> **WHAT YOU NEED TO DO**: Rewrite the lines from the one containing "Open the 当天 selector in the chart header" through the one containing "pyautogui.click(x=661, y=127)", inclusive, as a JSON list of strings with one string per line and blank lines omitted.

> **DATA EXTRACT**:
[Start]
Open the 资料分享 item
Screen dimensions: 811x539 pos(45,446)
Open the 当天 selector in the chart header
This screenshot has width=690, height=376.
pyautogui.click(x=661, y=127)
[End]
[Start]
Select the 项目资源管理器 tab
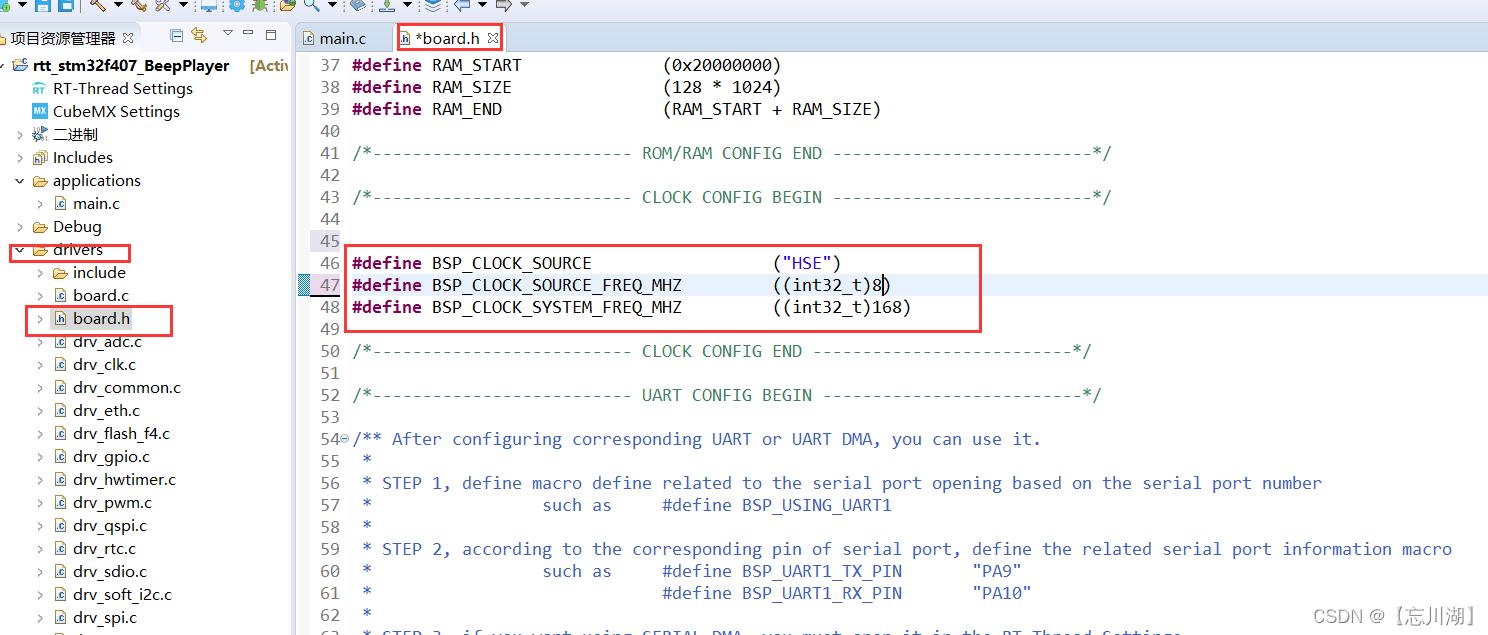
[End]
[Start]
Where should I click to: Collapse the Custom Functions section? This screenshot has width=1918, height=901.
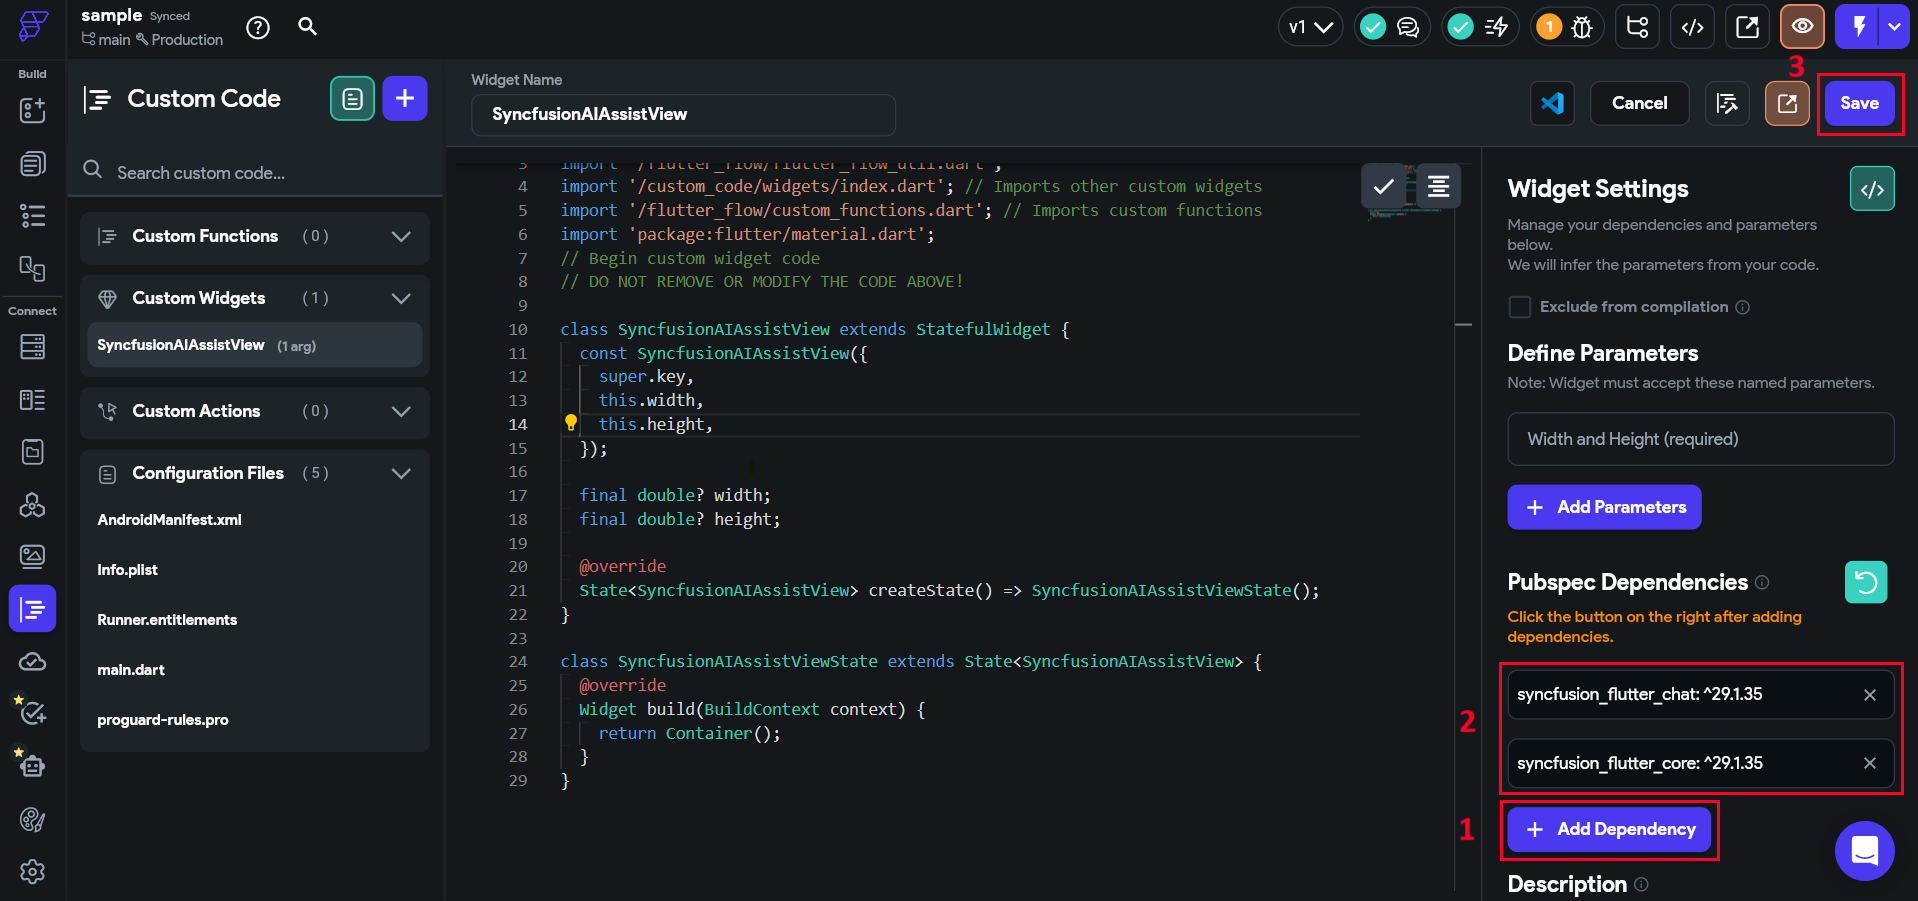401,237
[End]
> **ANSWER TO THIS TASK**:
[
  "Open the 当天 selector in the chart header",
  "This screenshot has width=690, height=376.",
  "pyautogui.click(x=661, y=127)"
]